---- Texte présenté

A la fois directeur d’une palmeraie modèle et développeur de logiciels made in Africa, l’Ivoirien Yao Dodzi Dogbo est un fervent défenseur de l’utilisation des nouvelles technologies dans l’agriculture en Afrique.
Lomé, Assahoun (Togo), envoyée spéciale (texte et photos)
Yao Dodzi Dogbo cultive une double passion : la programmation informatique et le palmier à huile. Deux domaines, technologie et agriculture, qu’il a pleinement investis et auxquels il croit pour l’avenir et le développement du Togo.
Du lundi au vendredi, c’est dans les bureaux togolais de sa société CERGI Banking Services, premier éditeur africain de logiciels de gestion bancaire, qu’il reçoit ; le week-end, vous avez de fortes chances de le trouver à Assahoun, village situé à 50 km au nord-ouest de Lomé, au milieu de sa palmeraie Ave Palm.

--------

Consigne 1:
D'après le texte présenté, où se situe le village d'Assahoun par rapport à Lomé ?
Consigne 2:
Recopiez le passage du texte présenté qui commence à « Lomé, Assahoun (Togo), envoyée » et se termine à « palmeraie Ave Palm. », en substituant « le samedi » à « le week-end ».

---- Extrait des données

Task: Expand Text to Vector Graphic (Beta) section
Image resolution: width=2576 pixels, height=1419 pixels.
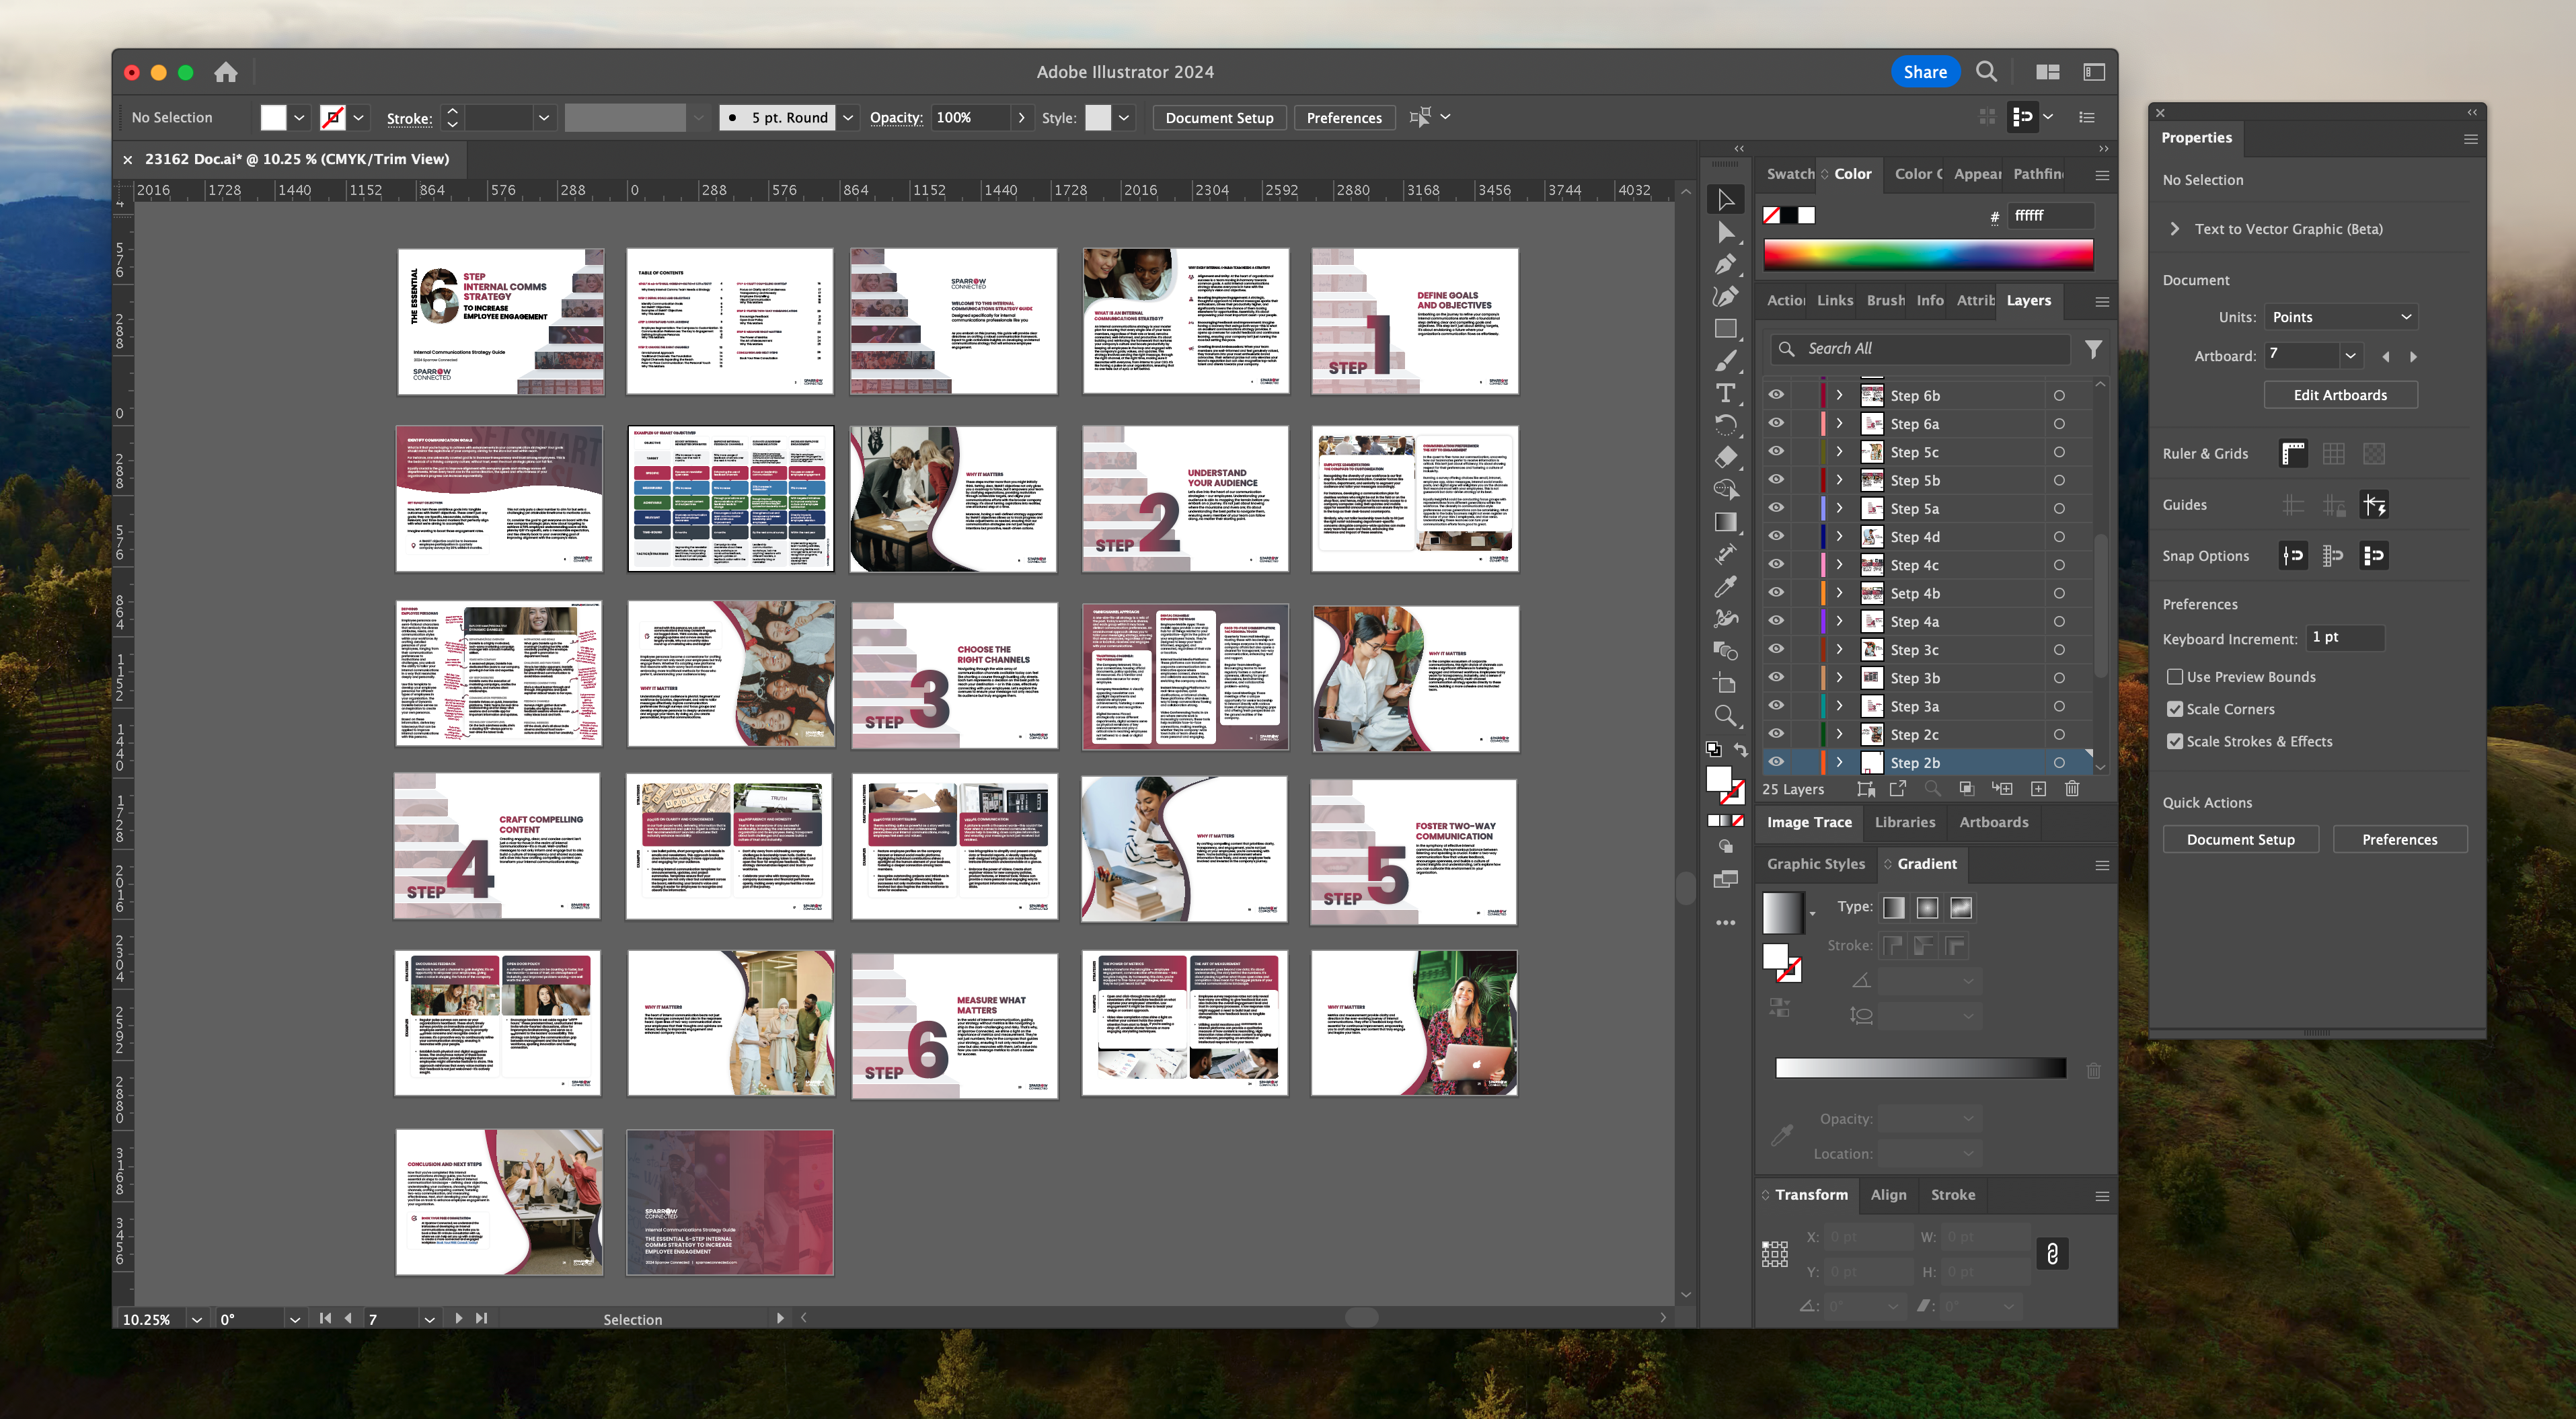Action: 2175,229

--------

Corrigé 1:
À 50 km au nord-ouest de Lomé.

Corrigé 2:
Lomé, Assahoun (Togo), envoyée spéciale (texte et photos)
Yao Dodzi Dogbo cultive une double passion : la programmation informatique et le palmier à huile. Deux domaines, technologie et agriculture, qu’il a pleinement investis et auxquels il croit pour l’avenir et le développement du Togo.
Du lundi au vendredi, c’est dans les bureaux togolais de sa société CERGI Banking Services, premier éditeur africain de logiciels de gestion bancaire, qu’il reçoit ; le samedi, vous avez de fortes chances de le trouver à Assahoun, village situé à 50 km au nord-ouest de Lomé, au milieu de sa palmeraie Ave Palm.